Partout dans le monde musulman, la fin du ramadan est célébrée dans l’allégresse. Mais, à Bamako cette année, la population a un motif d’inquiétude. Iyad Ag Ghali a visiblement élargi ses cibles aux populations des régions sud du Mali. De l’analyse de la géographie de la violence de ce mois du ramadan, il est loisible de noter que les victimes à déplorer se situe au Sud. Et puis, l’arrestation, la semaine dernière, d’un émissaire d’Iyad Ag Ghali en possession de fortes sommes d’argent –une douzaine de millions de nos francs – relance les craintes d’une nouvelle attaque terroriste après celle du café de la Terrasse survenue en mars dernier. D’où l’appel lancé à plus de vigilance par les chancelleries occidentales leurs ressortissants résidant à Bamako.
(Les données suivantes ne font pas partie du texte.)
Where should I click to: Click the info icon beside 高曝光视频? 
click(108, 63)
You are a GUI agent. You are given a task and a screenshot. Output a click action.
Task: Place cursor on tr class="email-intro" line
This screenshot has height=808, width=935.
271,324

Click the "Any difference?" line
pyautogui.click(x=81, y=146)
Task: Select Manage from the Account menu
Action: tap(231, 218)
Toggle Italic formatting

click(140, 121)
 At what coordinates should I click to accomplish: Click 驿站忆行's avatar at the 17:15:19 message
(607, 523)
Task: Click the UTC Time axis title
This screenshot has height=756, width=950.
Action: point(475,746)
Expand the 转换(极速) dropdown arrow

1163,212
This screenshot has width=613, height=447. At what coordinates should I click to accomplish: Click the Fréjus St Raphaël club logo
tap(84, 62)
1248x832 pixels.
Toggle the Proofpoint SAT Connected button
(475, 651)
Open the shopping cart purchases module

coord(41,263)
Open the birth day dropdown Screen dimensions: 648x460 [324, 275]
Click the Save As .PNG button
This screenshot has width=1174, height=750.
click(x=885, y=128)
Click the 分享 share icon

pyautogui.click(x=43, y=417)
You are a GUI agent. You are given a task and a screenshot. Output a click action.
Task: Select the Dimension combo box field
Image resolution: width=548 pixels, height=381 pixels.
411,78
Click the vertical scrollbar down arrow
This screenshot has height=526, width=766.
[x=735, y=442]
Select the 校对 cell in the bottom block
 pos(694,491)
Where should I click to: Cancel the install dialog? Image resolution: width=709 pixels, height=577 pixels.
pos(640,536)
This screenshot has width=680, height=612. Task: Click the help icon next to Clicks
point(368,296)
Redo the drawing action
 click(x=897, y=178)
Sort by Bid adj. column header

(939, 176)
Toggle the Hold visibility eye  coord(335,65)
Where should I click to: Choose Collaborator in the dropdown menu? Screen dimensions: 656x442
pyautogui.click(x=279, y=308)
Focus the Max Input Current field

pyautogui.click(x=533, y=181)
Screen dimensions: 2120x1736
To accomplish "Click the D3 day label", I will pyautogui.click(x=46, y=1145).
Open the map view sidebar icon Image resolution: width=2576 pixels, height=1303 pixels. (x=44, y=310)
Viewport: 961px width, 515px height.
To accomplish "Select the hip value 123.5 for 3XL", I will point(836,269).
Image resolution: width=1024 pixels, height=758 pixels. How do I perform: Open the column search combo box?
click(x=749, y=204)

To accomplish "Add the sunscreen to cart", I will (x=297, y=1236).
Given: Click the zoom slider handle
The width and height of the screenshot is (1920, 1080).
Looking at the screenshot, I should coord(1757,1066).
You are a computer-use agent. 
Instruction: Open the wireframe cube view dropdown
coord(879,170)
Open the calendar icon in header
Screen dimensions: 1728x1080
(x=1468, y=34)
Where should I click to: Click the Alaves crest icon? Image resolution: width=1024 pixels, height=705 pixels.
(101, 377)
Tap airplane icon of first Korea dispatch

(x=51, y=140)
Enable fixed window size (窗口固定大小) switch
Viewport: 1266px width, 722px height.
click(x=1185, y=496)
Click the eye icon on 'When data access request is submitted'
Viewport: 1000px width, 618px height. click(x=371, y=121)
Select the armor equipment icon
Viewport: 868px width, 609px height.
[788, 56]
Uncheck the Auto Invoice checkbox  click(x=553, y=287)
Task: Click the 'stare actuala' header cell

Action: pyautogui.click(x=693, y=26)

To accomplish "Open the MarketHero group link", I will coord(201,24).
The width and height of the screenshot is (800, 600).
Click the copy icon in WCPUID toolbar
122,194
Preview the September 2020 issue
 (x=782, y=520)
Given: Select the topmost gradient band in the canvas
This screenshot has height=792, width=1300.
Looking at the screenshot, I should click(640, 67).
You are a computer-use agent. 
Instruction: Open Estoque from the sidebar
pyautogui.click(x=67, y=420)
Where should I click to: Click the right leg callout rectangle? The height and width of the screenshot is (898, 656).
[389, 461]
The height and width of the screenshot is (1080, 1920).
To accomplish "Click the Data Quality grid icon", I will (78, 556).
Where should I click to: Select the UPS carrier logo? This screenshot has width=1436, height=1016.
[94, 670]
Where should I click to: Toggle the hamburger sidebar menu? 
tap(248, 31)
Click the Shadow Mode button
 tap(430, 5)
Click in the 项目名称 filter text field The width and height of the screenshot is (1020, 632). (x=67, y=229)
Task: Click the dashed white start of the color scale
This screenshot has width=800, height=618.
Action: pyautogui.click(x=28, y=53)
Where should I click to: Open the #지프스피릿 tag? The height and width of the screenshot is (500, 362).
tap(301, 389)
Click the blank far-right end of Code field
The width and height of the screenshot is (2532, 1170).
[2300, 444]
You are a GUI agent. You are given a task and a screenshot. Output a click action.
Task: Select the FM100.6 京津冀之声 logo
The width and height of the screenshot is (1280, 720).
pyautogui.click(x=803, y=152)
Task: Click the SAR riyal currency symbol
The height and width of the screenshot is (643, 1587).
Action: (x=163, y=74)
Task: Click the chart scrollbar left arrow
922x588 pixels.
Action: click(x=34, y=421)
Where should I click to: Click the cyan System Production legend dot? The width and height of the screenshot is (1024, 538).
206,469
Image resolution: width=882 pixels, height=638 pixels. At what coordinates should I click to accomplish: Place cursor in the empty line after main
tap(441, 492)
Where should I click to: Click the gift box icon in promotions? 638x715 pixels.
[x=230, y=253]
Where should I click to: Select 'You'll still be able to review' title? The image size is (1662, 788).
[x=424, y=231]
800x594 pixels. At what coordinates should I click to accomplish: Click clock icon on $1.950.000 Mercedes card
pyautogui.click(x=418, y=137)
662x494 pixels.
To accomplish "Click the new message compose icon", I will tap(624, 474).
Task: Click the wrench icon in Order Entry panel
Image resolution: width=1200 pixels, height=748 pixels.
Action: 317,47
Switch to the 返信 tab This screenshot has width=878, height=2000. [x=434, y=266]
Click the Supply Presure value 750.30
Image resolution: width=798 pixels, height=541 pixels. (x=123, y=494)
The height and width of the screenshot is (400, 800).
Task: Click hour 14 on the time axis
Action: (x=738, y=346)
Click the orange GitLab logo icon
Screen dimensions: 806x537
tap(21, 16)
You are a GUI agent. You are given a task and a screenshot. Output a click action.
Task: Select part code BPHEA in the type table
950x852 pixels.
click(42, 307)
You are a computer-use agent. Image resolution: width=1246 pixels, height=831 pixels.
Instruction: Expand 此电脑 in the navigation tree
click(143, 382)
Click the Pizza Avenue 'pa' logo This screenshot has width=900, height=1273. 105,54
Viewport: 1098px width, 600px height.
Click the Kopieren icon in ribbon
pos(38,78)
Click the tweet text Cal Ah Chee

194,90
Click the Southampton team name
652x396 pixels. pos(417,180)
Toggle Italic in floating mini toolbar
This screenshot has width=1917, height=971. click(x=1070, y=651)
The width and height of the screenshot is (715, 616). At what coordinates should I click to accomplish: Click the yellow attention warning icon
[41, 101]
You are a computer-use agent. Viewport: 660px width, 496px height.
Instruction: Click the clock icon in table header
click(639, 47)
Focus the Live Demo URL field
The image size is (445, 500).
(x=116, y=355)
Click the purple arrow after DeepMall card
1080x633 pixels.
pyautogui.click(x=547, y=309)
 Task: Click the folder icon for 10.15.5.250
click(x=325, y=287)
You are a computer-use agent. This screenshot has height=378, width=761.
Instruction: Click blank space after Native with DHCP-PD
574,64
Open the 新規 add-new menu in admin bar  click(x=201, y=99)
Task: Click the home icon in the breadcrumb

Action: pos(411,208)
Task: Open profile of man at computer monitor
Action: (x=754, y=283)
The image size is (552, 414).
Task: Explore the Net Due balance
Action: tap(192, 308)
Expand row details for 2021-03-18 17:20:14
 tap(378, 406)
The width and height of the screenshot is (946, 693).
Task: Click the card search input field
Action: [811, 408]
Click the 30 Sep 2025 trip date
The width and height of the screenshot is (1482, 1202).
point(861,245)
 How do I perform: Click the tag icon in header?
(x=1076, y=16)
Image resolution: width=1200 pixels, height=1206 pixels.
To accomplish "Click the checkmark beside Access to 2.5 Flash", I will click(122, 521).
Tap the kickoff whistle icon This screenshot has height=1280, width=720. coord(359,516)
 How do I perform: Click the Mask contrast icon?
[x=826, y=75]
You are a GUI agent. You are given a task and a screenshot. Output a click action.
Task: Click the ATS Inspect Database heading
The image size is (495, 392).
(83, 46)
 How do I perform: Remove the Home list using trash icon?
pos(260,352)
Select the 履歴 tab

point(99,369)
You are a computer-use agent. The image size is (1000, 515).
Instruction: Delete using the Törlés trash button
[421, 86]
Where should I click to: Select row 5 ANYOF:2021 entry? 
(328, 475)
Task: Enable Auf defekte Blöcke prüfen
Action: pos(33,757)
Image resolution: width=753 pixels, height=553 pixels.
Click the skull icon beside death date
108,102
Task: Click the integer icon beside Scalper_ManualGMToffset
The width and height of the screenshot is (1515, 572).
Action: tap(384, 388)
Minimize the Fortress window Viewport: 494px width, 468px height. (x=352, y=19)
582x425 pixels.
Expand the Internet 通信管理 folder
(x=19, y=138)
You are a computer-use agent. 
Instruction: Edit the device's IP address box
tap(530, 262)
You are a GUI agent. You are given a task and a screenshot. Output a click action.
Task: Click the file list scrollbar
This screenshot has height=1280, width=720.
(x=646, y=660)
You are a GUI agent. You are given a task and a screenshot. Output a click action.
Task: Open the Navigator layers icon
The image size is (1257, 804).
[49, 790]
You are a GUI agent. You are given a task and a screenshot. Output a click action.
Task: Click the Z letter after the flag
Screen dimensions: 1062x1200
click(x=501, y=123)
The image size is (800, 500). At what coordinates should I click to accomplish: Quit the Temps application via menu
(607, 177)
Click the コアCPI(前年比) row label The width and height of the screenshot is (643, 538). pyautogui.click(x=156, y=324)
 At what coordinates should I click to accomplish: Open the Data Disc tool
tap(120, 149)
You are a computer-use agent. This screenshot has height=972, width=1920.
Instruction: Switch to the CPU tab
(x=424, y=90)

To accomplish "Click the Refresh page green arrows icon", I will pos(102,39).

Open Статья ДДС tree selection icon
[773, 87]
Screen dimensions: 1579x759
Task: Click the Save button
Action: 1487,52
Les activités terroristes durant le mois sacré ont considérablement augmenté. On sait que le Ramadan est marqué par un redoublement de la violence. Conformément à la théorie de leurs idéologues, selon laquelle le djihad est unefaridha makhfiya, c’est-à-dire une « obligation cachée » ou encore « un dogme non dit », les islamistes se sentent « tenus » de faire un effort guerrier durant le Ramadan et de multiplier les tueries, preuve de piété pour les fous de Dieu. Illustration de l’aggravation de la situation sécuritaire : attaques de Nara, Misseni et Fakola outre le café de la Terrasse à Bamako. Nul doute qu’Ansar Eddine, jusque là confiné au Nord, dispose de nombreux réseaux de soutien logistique et des cellules de renseignements au Sud.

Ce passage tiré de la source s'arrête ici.